Perché in Italia, serve essere ignoranti! Sì, hai letto bene! Ignoranti!
E ti dirò perché.
C’è un grande-fratello a cui conviene.
Quel qualcuno ha sottratto alla scuola importanti ore di insegnamento, a vantaggio di una maggiore quantità di tempo libero, reclamato a gran voce da tutti. Meno ore di matematica, di latino, di storia, di arte, di filosofia, di geografia, di italiano, di inglese. A cosa vuoi che servano-si sarà chiesto- in una società votata al potere dei consumi dei grandi centri commerciali e al soddisfacimento di importanti bisogni materiali, come il cellulare di ultima generazione o la Smart-TV.
Un’importante agenzia telefonica ci sta raccontando che non serve avere una fidanzata, ma 4 giga di traffico internet.
Vuoi che una società snella ed agile non baratti fidanzate con quattro giga di traffico? Allora può succedere che una scuola snella ed agile mandi in soffitta tante conoscenze perché ritenute superflue. Che te ne fai di Kant, di Calvino, della geometria e del latino di Lucrezio e Seneca, di un sapere arcaico, teorico ed astratto? Non è meglio l’alternanza scuola-lavoro, quella opportunità data agli studenti di incontrare il mondo delle imprese, piuttosto che perdere tempo con l’accumulo di nozioni obsolete? E che vuoi che sia se si va a cuocere patatine fritte al Mc Donald o a rilevare i numeri dei contatori per l’Enel, ma anche a pulire i bagni? Sempre meglio che stare ad ascoltare noiose lezioni, anche se si tratta di vero lavoro senza ricevere nulla in cambio. La Buona Scuola, che buona non è, si è inventata per te ore di lavoro gratuito, regolamentate sotto mentite spoglie di lavoro formativo, alimentando speranze ed illusioni.

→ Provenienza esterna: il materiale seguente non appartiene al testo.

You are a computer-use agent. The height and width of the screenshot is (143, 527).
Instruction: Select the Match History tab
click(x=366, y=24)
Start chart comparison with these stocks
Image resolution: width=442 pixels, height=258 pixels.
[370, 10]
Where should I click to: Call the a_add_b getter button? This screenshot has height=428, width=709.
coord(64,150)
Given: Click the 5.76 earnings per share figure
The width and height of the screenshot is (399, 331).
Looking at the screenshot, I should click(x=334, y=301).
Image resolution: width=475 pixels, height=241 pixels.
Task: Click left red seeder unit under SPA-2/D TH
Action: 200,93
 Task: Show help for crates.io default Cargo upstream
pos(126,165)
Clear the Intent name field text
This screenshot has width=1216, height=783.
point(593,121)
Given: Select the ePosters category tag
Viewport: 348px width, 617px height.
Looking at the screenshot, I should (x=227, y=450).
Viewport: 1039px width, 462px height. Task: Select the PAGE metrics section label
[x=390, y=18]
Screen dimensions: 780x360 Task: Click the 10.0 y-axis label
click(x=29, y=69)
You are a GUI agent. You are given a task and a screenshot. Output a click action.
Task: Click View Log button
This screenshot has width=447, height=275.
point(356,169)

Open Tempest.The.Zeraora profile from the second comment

D’altronde, tutti riconoscono che oggi l’apprendimento per conoscenze non serva più, perché queste ultime sono a portata di click.
Il mantra quotidiano, nella scuola, è “essere competenti”. Le competenze-chiave sono la nuova bibbia europea ed hanno mandato in soffitta la cultura, che sola tiene uniti i popoli e li lega, con la memoria storica, al loro passato e custodisce il senso di appartenenza ad una civiltà.
Cosa vuoi che sia se penserai che Crizia sia la marca di un profumo e Malcom X un giocatore del Lakers, se non conosci Canova o Fidia, se non distingui la poetica di Foscolo da quella di D’Annunzio, se ignori i principi della Costituzione e i valori che custodisce. Se tu, docente, ti azzardi a chiedere ad uno studente di memorizzare dei contenuti, stai pur certo che, se ti va bene, dovrai sopportare la reazione del genitore di turno che minaccerà di portarti in tribunale perché stai torturando ed umiliando inopportunamente il figlio. E stai pur certo che troverai dalla sua parte anche i decisori istituzionali, che racconteranno che la scuola che insegna a studiare a memoria è noiosa e non al passo con i tempi, la storicizzazione è roba del secolo scorso e che oggi c’è spazio solo per il presente. Al diavolo, la memoria ed il passato!
Ecco il volto della buona scuola, ecco la nuova scuola dell’ignoranza 2.0, una scuola che chiede di studiare sempre meno e che promuove anche con numerose insufficienze.
Lo scenario è poco confortante.
Ma a chi conviene una scuola così delineata?
Chi trae vantaggio dalla trasformazione della scuola italiana in un ottovolante da luna park in cui , tra discese e risalite, si fa tutto velocemente e male, per imparare poco o niente? E’ presto detto.
Si sa che è più facile governare un popolo ignorante, con poche conoscenze e con competenze acritiche, perché i cittadini e i lavoratori ignoranti si trasformano più facilmente in sudditi obbedienti, educati al vuoto, laddove l’assenza di una cassetta degli attrezzi culturale adeguata alla complessità del presente, trasforma gli uomini e le donne in analfabeti sociali e politici, sempre bisognosi di tutor. Tutto il resto, è noia, come diceva qualcuno!